**Exercises**.
(a) In the article on the hospital's teaching kitchen, update the passage from "In an immaculate" up to and including "on hospital property." so that "converted farmhouse" reads "renovated farmhouse" instead, and give that passage again.
(b) According to the article on the hospital's teaching kitchen, why does the Healthy Harvest initiative teach patients and community members to change their diet and lifestyle? Answer in one to three sentences.

(Text segment begins)

Hudson Valley Hospital Center opens teaching kitchen
The teaching kitchen, along with an organic garden, are part of the Healthy Harvest program, which teaches patients and community members healthier lifestyle changes.
August 4, 2014
HUDSON VALLEY, N.Y.—“We use it on fish,” chef Peter X. Kelly said, when shown a leafy amaranth plant in the organic garden at Hudson Valley Hospital Center in Cortlandt Manor. “Lightly cooked,” said Kelly, the owner of Xaviars Restaurant Group, which operates four restaurants in Westchester and Rockland counties.
In an immaculate white chef’s coat, he was dressed for the kitchen — and for the cameras that followed him on his July 21 appearance at the hospital.
The well-known chef has brought his name and network of contacts in the area’s restaurant industry to the service of Hudson Valley Hospital Center. He appeared with U.S. Rep. Nita Lowey, a Democrat from Harrison and ranking member on the House appropriations committee, and their host, Hudson Valley Hospital Center President John C. Federspiel, to formally open the Chef Peter X. Kelly Teaching Kitchen at Dempsey House, a converted farmhouse on hospital property.
The teaching kitchen and nearby organic garden are part of Healthy Harvest, a 2-year-old initiative by hospital staff to teach patients and members of the community to better manage their health and thereby reduce health care costs with changes in diet and lifestyle. The prevention initiative also includes a twice-weekly farmers market and an institutional food-service contractor that aims to source one-fifth of the hospital’s produce and other foods from distributors, farms and artisanal businesses in the region.

(Text segment ends)
(Input data begins)

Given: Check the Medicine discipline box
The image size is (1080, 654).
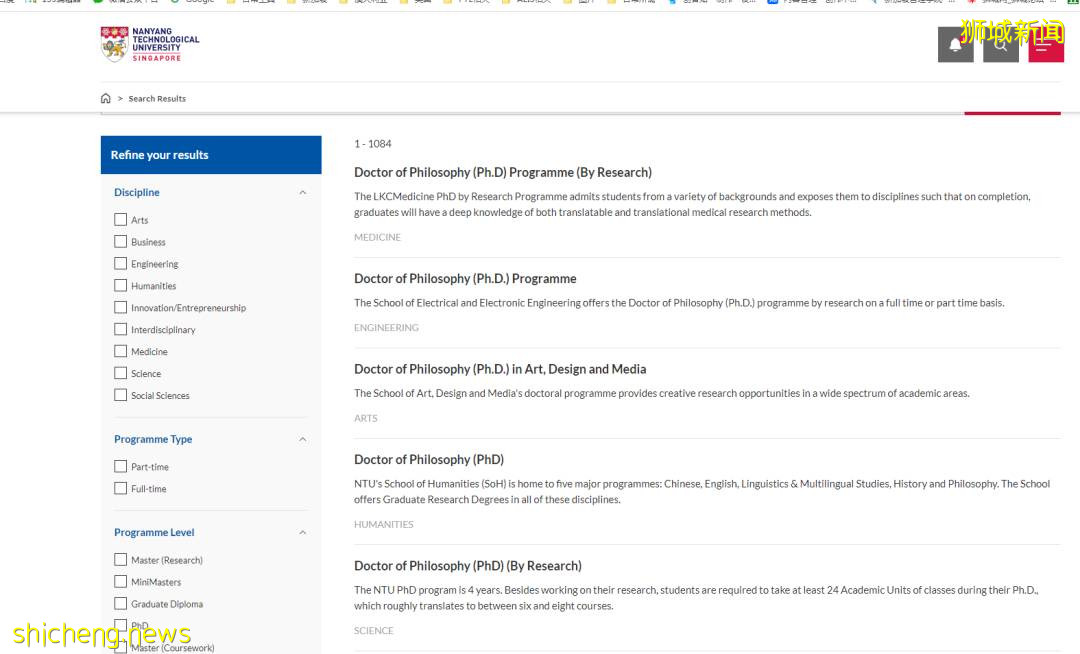Looking at the screenshot, I should point(121,352).
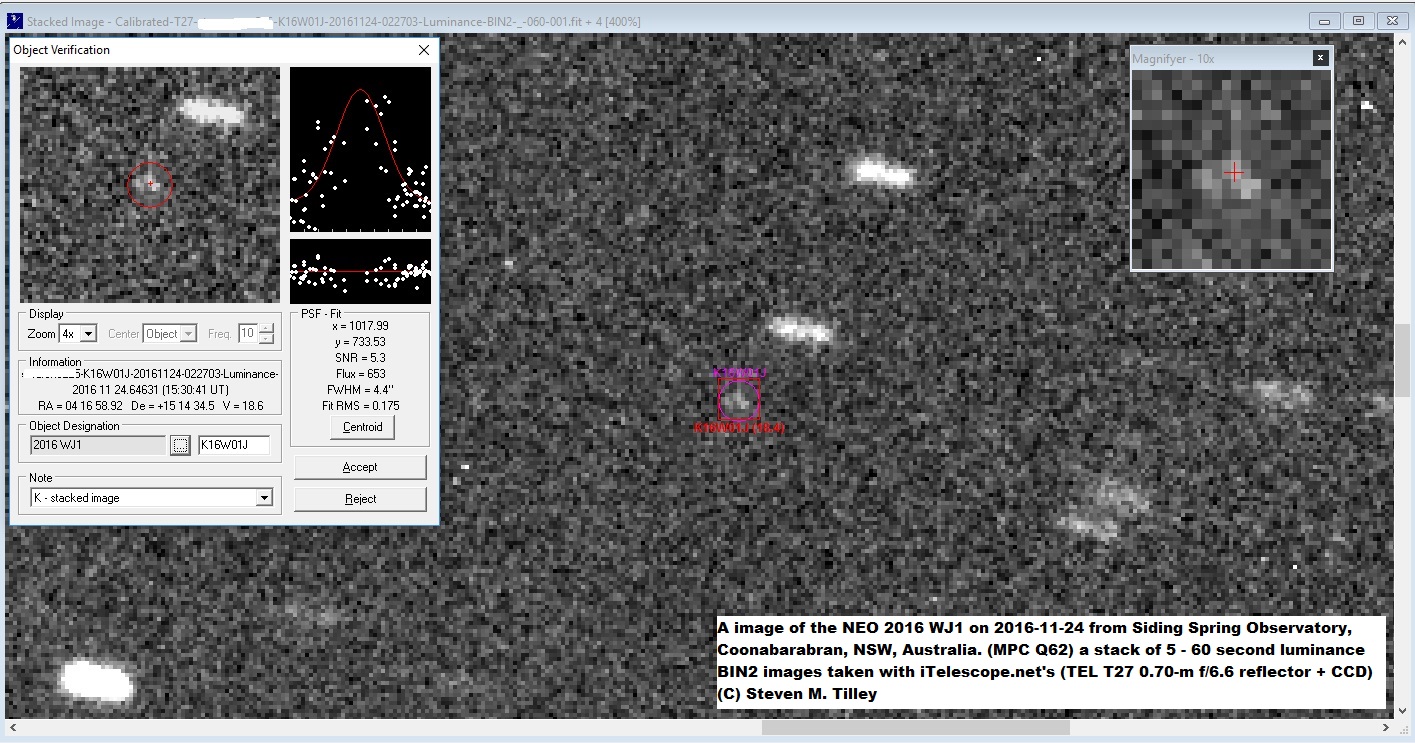
Task: Click the PSF profile graph
Action: click(359, 148)
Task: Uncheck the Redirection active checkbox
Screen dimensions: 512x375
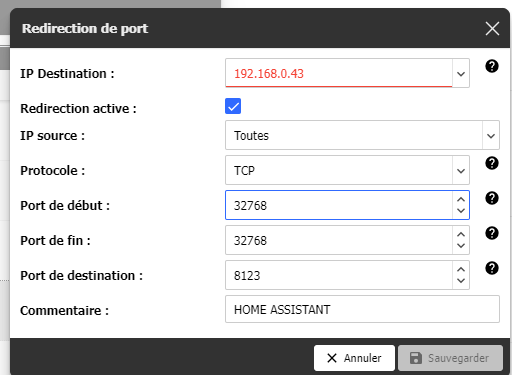Action: coord(233,106)
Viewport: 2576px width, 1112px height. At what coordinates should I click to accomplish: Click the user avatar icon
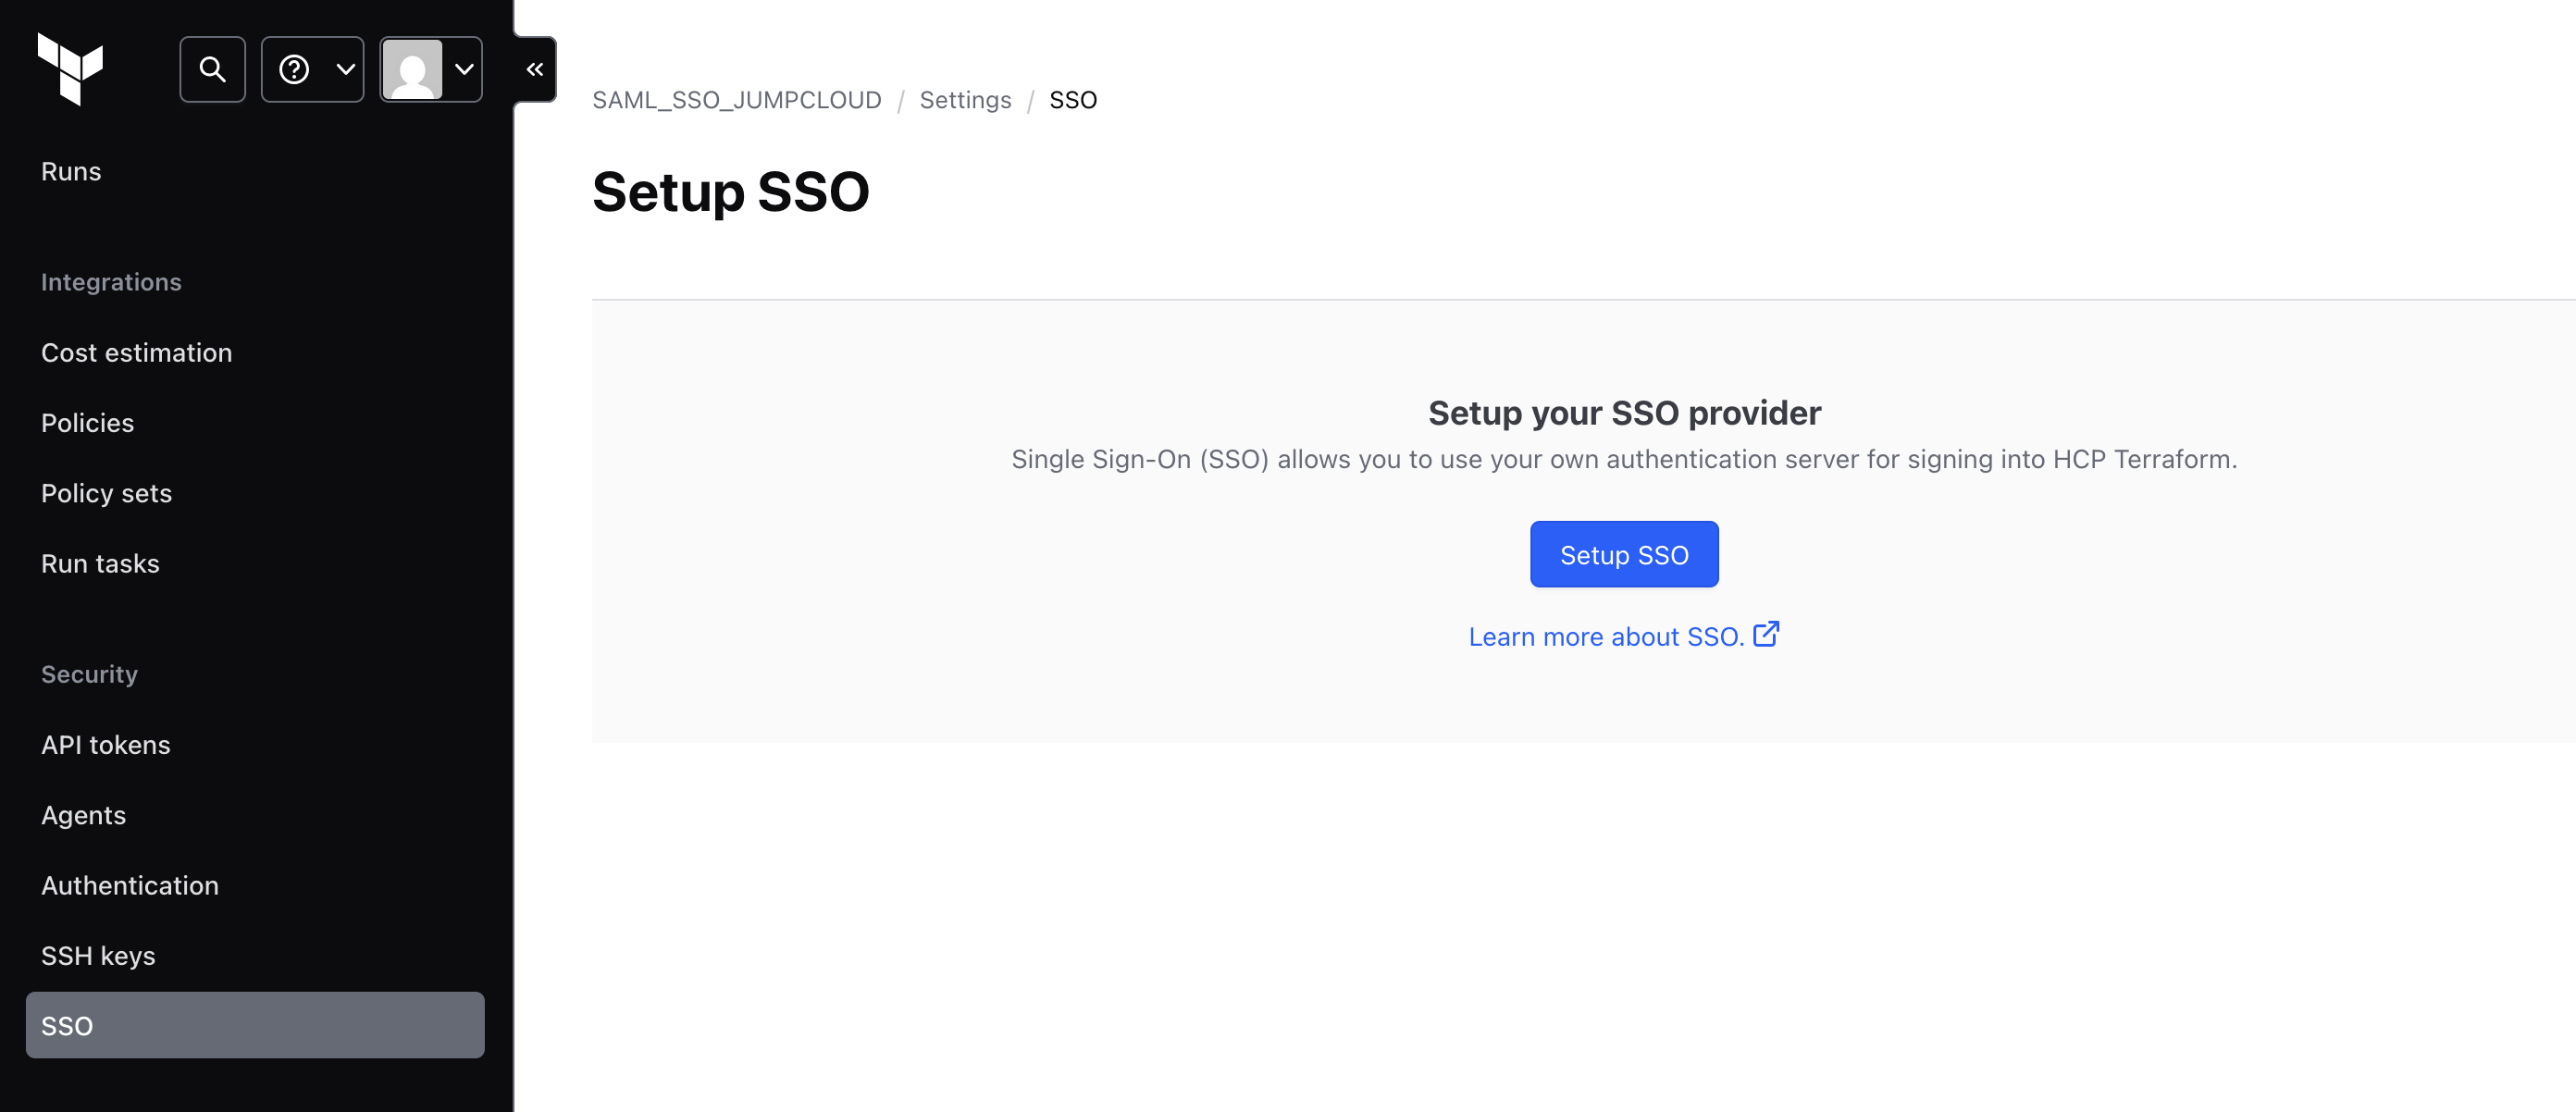412,69
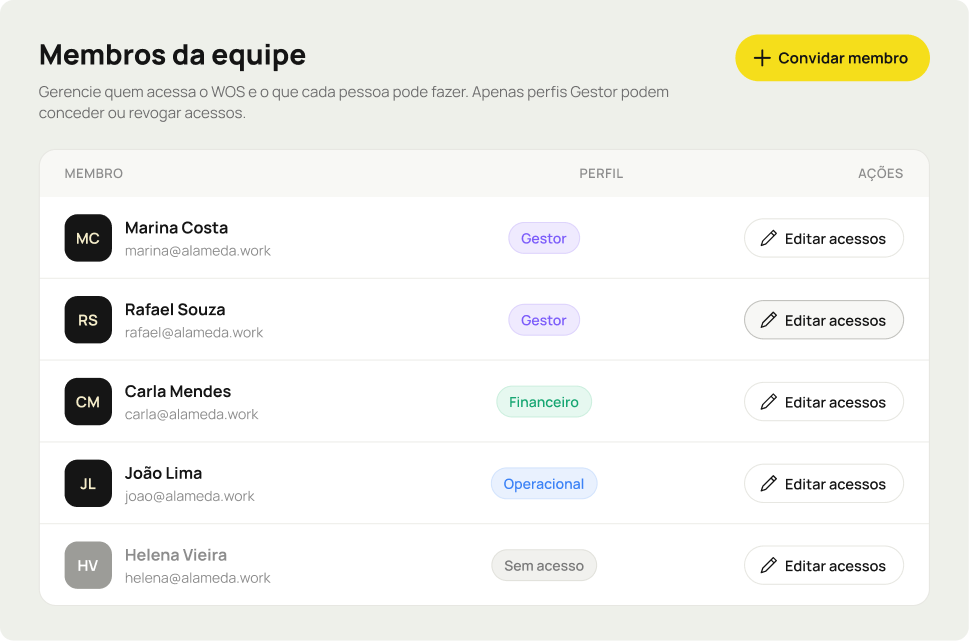Viewport: 969px width, 641px height.
Task: Click pencil icon in Helena Vieira's row
Action: tap(768, 565)
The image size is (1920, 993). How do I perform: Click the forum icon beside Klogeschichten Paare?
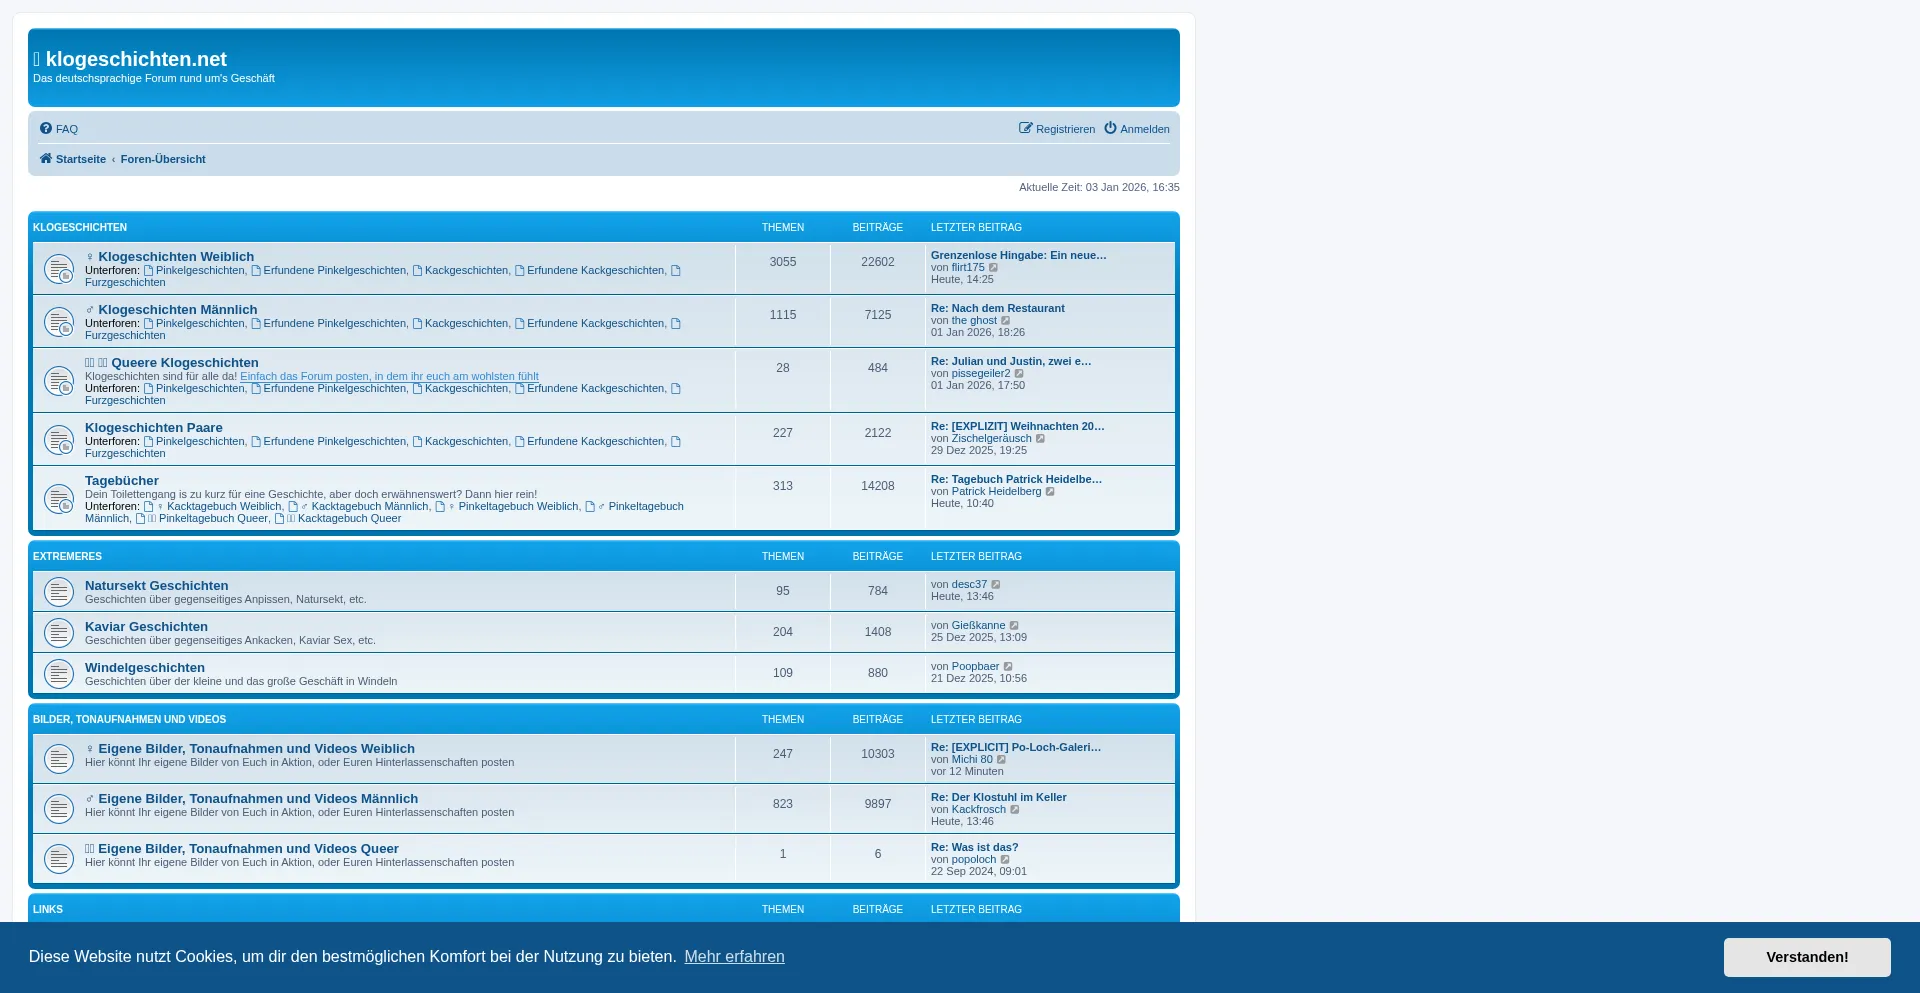(x=59, y=440)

(Input data ends)

**Task responses**.
(a)
In an immaculate white chef’s coat, he was dressed for the kitchen — and for the cameras that followed him on his July 21 appearance at the hospital.
The well-known chef has brought his name and network of contacts in the area’s restaurant industry to the service of Hudson Valley Hospital Center. He appeared with U.S. Rep. Nita Lowey, a Democrat from Harrison and ranking member on the House appropriations committee, and their host, Hudson Valley Hospital Center President John C. Federspiel, to formally open the Chef Peter X. Kelly Teaching Kitchen at Dempsey House, a renovated farmhouse on hospital property.

(b) Healthy Harvest teaches these changes so that patients and community members can better manage their health. Doing so is meant to reduce health care costs.